Not so much competition as a food chain

Here’s where the nature of economies, suggested in part by Jane Jacobs work of that name, can be recognized. The origin of the study of eco-nomies, deriving from eco-logy, surfaces a disconnect in the way that the term competition is used.

When advocates of the market talk about the natural competition that would take place within the ecology of a “free” market, they are not being precise.

Natural systems tend toward a stable state. While there may be competition for resources, generally speaking, what conflict there is in a natural system is between hierarchically differentiated participants. This is because a natural system tend to have niche players in each rung of a food chain.
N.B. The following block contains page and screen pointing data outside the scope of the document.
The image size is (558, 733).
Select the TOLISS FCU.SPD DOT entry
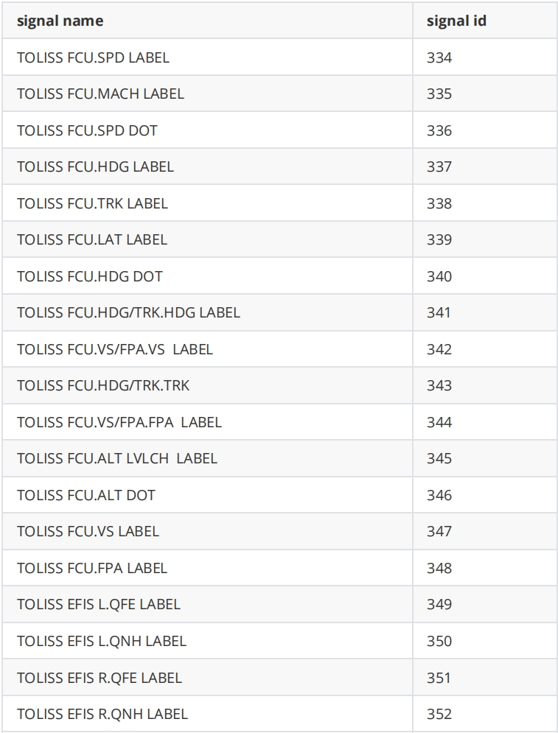(87, 130)

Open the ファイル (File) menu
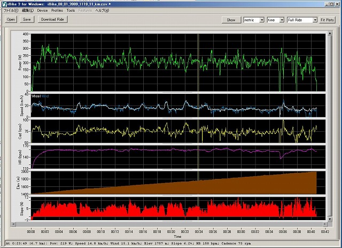tap(11, 10)
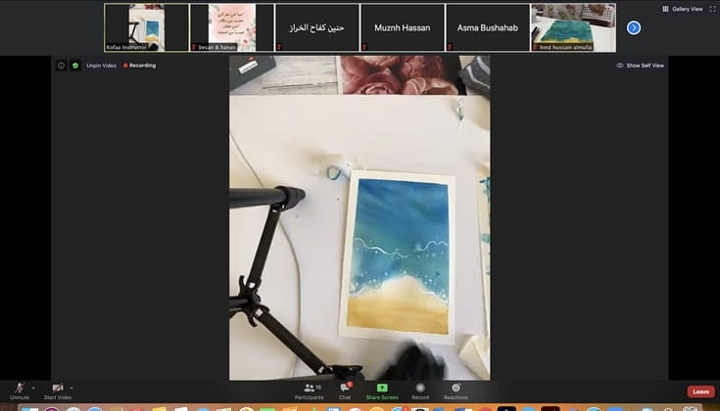Click the green Share Screen icon
The height and width of the screenshot is (411, 720).
pos(382,388)
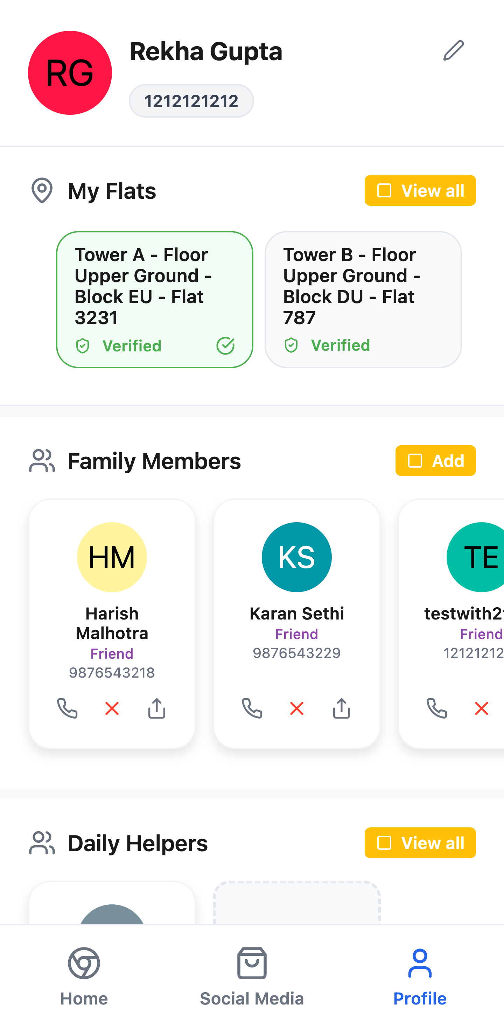Image resolution: width=504 pixels, height=1036 pixels.
Task: Remove Harish Malhotra with red X
Action: (112, 708)
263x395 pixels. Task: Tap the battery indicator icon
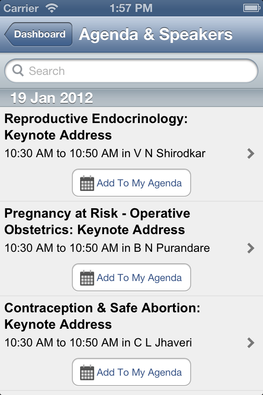250,8
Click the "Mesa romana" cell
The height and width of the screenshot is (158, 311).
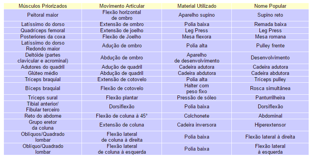click(x=270, y=37)
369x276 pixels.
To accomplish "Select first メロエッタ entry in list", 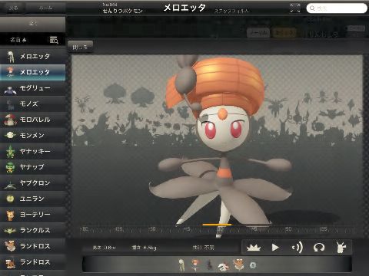I will [x=33, y=57].
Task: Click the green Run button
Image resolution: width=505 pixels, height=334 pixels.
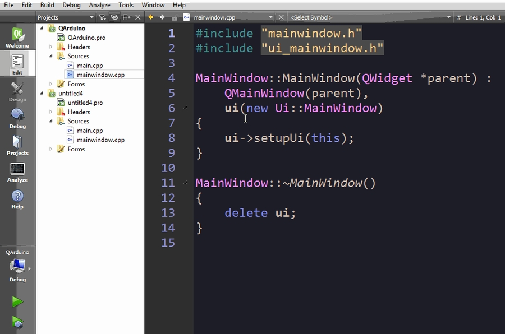Action: pos(17,302)
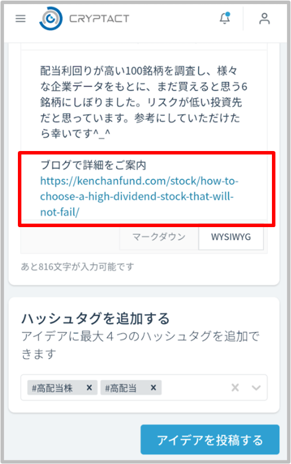Select the #高配当株 tag label
Screen dimensions: 291x464
point(52,388)
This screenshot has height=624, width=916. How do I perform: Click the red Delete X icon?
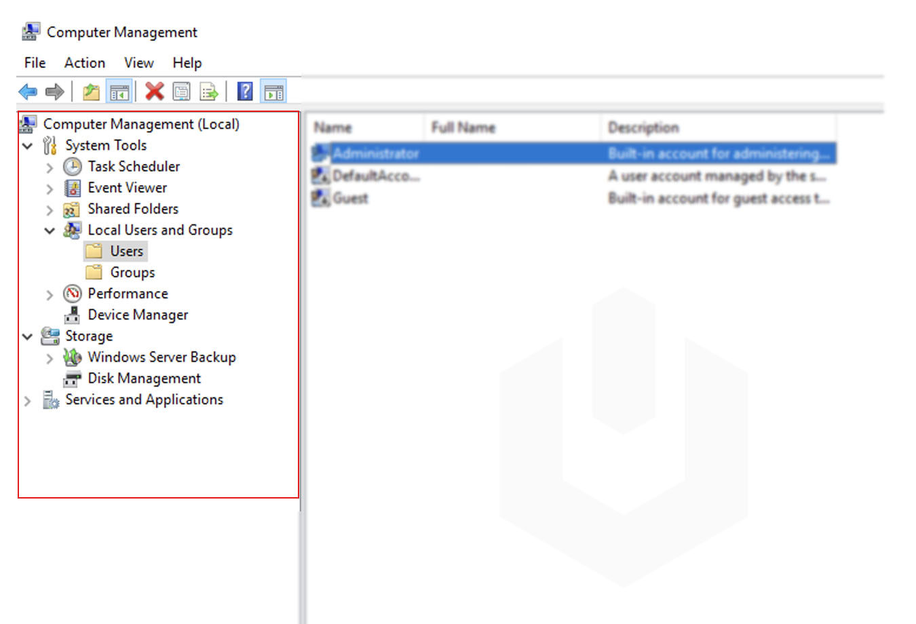tap(154, 91)
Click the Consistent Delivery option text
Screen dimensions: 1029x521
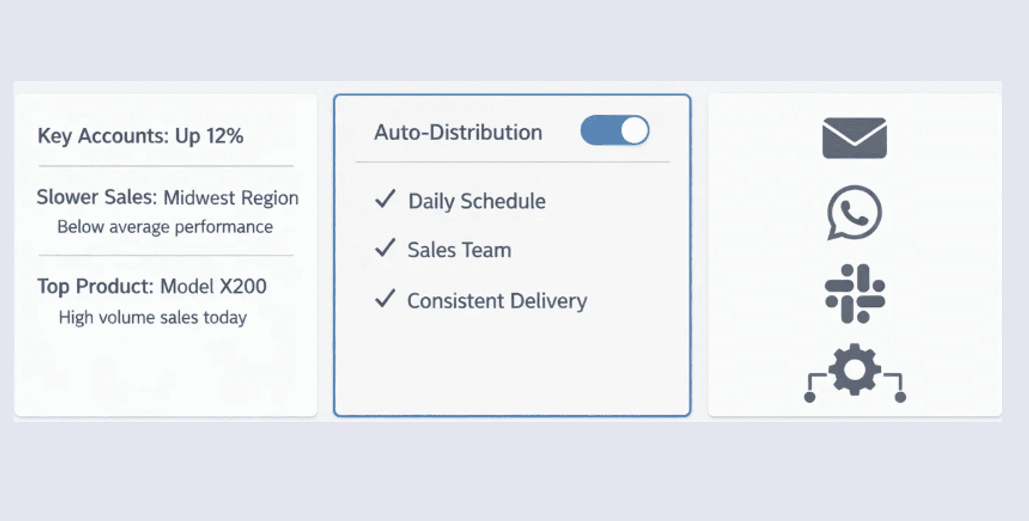[497, 301]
When advocates of the “free” market talk about competition, what they are speaking of is the kind of sorting out that happens before niche players in the ecosystem have become entrenched. What is not talked about is what happens when the niche players have holds on levels of system hierarchy. Ultimately, advocacy of a market without conditioning will result in a hierarchical food chain, where there may be competition of scraps, but generally the order in which members of groups eat and the order in which the groups eat is pretty well settled.

Therefore, advocacy of a market without regulation and oversight is advocacy for a system that tends to preserve privilege and power for those that hold it against those lower in the hierarchy. Competition in a stable ecosystem is typically horizontal and down the hierarchy and almost never up to hierarchy, except for sneaky behaviour that doesn’t challenge the hierarchy.